# 28 pointer



## owensii (Jun 18, 2007)

I have a student that claims that his brother took a 28 pointer on Wednesday night. He himself claimed to take a 16 pointer. I will try to get pictures for proof. He showed me a camera phone pic and it looked authentic. It was an amazing buck. I will keep you posted.


----------



## gunner30-06 (Nov 22, 2007)

owensii said:


> I have a student that claims that his brother took a 28 pointer on Wednesday night. He himself claimed to take a 16 pointer. I will try to get pictures for proof. He showed me a camera phone pic and it looked authentic. It was an amazing buck.
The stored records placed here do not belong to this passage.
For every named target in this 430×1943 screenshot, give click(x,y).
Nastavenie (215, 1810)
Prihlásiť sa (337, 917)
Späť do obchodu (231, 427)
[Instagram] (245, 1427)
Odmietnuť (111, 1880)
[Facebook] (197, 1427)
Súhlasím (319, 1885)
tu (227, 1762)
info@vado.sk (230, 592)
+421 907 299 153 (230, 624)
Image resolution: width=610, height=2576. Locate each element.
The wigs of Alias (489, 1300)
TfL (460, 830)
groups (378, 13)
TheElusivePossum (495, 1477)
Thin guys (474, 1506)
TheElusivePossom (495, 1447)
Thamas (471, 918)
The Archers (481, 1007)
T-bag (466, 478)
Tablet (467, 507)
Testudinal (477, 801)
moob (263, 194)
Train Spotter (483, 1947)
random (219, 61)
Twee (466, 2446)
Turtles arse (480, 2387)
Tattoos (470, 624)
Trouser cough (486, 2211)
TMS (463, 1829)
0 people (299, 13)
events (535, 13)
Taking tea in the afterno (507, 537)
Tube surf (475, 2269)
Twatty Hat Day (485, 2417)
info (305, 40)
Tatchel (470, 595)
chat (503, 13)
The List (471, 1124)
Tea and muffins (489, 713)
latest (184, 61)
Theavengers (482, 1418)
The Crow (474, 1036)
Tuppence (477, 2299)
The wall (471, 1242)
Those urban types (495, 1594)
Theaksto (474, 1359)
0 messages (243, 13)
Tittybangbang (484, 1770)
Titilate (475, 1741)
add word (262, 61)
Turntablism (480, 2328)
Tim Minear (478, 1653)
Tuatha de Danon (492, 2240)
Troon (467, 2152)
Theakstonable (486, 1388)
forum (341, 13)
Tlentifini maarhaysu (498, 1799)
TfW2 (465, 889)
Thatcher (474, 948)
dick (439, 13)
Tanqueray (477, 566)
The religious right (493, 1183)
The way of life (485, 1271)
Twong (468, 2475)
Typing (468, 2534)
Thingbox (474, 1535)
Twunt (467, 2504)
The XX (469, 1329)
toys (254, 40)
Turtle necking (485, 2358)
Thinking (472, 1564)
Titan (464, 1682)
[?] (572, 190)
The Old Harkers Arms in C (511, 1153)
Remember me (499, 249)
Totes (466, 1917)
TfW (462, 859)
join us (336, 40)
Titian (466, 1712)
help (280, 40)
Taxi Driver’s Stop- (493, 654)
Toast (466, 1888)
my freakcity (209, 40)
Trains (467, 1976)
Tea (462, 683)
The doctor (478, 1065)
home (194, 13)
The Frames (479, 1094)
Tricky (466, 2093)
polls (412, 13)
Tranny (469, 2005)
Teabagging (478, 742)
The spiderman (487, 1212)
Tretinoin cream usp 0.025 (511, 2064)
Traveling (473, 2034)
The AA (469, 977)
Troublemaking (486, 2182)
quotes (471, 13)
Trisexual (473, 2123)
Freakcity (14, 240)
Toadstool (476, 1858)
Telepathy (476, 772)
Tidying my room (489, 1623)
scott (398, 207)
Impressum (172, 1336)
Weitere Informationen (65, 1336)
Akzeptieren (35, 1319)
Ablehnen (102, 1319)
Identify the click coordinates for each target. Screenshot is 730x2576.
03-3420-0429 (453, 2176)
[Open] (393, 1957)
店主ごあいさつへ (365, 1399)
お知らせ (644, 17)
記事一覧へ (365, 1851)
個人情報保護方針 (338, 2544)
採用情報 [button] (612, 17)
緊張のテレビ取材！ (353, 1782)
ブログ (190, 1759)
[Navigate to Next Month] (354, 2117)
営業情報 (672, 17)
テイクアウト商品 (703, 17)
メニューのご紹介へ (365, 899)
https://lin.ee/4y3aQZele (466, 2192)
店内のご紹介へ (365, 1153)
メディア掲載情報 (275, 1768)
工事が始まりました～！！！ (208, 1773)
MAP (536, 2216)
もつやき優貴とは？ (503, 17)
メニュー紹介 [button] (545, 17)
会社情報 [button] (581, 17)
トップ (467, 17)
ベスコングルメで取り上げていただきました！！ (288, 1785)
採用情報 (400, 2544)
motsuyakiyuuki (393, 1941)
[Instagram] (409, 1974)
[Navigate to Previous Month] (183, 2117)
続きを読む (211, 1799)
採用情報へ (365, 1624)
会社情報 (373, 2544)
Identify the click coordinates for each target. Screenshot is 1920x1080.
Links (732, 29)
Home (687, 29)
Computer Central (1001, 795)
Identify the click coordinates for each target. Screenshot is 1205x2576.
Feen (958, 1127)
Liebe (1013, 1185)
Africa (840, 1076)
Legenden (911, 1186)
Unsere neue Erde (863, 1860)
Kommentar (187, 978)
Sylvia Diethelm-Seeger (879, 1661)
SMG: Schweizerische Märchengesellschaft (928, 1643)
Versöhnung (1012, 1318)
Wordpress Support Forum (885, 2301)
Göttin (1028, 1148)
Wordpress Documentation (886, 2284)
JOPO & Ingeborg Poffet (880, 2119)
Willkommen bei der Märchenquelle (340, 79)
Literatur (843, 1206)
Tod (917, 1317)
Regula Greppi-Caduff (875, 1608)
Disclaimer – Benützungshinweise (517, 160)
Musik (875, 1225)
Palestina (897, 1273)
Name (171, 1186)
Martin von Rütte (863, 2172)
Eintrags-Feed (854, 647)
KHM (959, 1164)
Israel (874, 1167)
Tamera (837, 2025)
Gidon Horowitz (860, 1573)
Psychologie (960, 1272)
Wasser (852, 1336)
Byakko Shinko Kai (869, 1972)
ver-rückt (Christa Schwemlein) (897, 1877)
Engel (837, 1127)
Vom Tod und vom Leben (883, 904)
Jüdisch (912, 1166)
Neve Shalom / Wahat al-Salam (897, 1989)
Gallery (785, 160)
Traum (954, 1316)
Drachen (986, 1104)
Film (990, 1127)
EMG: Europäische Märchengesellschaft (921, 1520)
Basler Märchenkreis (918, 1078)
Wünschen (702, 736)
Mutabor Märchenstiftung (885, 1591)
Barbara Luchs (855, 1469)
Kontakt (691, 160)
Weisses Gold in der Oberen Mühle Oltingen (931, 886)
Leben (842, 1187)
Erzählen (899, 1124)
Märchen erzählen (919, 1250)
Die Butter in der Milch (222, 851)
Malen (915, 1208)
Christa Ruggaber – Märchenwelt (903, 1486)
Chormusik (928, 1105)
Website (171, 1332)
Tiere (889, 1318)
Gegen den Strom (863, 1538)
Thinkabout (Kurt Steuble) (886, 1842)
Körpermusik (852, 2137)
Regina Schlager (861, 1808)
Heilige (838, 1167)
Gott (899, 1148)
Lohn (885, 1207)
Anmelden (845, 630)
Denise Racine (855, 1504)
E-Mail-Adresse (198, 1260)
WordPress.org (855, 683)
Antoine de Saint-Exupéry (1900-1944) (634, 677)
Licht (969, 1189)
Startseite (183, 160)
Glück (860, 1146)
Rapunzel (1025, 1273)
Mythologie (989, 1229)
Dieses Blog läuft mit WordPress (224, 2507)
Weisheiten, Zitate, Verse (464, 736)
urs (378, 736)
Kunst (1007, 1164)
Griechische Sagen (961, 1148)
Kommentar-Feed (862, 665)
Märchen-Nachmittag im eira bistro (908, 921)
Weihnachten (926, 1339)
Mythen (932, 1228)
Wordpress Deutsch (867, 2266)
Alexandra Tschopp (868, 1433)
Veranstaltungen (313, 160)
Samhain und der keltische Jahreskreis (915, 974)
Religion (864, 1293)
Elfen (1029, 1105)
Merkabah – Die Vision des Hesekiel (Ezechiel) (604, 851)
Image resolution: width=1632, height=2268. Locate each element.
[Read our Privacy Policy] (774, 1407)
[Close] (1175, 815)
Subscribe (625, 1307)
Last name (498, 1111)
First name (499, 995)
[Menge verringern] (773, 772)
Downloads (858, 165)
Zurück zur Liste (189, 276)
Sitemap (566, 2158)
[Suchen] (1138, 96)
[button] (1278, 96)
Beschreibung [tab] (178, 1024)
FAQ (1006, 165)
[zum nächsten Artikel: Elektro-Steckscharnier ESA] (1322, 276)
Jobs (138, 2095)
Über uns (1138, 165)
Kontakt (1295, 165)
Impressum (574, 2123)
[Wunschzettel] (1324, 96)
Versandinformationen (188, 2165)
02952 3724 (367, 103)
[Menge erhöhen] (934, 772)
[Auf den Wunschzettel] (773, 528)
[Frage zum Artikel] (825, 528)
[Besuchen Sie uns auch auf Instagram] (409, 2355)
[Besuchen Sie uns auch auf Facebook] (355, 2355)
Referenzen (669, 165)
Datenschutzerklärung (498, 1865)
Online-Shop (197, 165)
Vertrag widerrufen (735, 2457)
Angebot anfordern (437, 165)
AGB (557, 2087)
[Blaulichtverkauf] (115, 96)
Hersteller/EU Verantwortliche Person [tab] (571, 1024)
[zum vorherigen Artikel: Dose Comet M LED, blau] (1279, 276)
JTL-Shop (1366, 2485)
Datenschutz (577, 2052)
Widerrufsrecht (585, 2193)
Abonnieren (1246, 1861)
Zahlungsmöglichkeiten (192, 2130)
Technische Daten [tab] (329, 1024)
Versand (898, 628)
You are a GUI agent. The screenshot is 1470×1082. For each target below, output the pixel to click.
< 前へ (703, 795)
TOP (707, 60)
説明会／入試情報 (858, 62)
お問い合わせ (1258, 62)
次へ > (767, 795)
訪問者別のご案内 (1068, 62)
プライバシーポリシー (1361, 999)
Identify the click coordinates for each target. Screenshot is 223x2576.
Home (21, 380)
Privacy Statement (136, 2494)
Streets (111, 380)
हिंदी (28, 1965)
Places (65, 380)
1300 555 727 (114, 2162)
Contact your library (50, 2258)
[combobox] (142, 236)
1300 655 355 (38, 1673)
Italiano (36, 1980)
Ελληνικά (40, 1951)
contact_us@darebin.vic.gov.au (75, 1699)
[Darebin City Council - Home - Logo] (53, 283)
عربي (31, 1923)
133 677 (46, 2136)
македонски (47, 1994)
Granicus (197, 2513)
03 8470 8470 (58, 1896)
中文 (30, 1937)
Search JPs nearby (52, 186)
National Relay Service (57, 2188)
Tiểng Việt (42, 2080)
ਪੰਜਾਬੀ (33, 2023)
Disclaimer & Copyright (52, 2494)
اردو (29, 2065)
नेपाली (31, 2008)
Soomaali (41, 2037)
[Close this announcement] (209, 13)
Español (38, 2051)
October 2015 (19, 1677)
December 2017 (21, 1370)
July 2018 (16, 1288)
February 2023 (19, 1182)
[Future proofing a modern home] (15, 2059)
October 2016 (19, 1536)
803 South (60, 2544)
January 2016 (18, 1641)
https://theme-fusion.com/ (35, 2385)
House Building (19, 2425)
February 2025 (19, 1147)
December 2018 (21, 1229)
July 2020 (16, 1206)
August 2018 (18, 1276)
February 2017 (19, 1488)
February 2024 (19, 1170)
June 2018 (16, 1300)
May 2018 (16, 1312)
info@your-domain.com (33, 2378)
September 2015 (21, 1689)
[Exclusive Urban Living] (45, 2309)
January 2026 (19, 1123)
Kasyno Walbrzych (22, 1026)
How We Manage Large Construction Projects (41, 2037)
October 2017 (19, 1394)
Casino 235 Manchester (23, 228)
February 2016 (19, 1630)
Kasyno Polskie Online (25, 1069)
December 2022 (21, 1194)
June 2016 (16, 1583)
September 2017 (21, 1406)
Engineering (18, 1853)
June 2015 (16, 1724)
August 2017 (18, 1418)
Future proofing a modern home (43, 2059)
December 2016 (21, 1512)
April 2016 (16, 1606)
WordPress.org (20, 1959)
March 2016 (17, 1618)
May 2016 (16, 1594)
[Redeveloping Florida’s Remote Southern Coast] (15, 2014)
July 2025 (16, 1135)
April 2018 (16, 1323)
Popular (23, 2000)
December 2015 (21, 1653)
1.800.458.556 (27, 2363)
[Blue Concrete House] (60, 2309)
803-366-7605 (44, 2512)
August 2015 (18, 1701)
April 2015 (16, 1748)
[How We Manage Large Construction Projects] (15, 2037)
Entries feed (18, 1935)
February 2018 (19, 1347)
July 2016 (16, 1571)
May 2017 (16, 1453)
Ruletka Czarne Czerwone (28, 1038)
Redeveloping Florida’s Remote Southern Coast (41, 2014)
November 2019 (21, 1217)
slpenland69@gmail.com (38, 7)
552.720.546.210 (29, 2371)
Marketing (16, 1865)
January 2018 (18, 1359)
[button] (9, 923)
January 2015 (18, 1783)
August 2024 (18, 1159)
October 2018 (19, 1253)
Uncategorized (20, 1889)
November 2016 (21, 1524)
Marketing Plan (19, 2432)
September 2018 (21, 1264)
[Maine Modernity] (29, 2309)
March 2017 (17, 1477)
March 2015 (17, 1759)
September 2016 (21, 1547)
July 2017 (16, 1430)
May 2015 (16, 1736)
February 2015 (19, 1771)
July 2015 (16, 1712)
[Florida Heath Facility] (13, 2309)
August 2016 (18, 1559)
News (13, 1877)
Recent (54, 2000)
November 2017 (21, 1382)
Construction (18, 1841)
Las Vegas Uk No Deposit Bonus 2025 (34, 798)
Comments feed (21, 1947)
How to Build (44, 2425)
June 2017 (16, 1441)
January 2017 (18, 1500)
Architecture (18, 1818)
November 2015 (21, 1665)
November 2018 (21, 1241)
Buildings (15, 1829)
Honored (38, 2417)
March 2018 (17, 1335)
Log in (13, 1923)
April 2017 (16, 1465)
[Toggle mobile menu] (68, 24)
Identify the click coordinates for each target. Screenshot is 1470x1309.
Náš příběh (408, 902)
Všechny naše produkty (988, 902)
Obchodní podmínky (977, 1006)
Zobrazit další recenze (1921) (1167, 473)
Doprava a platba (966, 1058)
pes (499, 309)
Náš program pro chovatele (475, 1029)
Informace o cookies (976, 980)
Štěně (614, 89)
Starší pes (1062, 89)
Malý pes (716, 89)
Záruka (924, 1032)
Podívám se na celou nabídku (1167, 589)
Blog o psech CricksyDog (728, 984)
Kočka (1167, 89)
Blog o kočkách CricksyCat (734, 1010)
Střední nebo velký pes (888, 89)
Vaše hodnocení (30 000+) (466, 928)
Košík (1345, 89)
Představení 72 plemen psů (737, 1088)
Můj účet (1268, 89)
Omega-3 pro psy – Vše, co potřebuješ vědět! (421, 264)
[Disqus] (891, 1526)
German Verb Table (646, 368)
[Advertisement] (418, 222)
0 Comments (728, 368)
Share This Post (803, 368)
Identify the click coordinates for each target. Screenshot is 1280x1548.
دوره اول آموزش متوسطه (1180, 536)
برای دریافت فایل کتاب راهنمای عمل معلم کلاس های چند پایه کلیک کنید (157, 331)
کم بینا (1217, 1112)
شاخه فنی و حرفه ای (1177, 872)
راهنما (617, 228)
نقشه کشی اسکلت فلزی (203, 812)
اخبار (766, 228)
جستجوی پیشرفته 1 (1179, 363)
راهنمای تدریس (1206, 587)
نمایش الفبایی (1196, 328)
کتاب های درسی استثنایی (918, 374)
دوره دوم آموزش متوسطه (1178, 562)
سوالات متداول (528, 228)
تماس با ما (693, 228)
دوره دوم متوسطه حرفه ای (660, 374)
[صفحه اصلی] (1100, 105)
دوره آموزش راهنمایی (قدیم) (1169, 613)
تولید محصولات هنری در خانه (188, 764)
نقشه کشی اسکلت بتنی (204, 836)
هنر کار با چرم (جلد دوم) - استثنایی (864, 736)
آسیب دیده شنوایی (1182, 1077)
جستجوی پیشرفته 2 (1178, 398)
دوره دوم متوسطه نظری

I will keep you posted.


bs


----------



## stuzoo (Nov 23, 2007)

is this the buck that was shot in s.d.


----------



## GooseBusters12 (Jan 12, 2006)

If this is the same story that i have herd about then no..it was taken in NoDak. Could be wrong


----------



## bandman (Feb 13, 2006)

http://www.nodakoutdoors.com/forums/vie ... hp?t=45344


----------



## Kelly Hannan (Jan 9, 2007)

I have been waiting for a buck like that for 30 years. If I ever shoot a nice non-typical I will retire my guns and bow and take up fishing again.


----------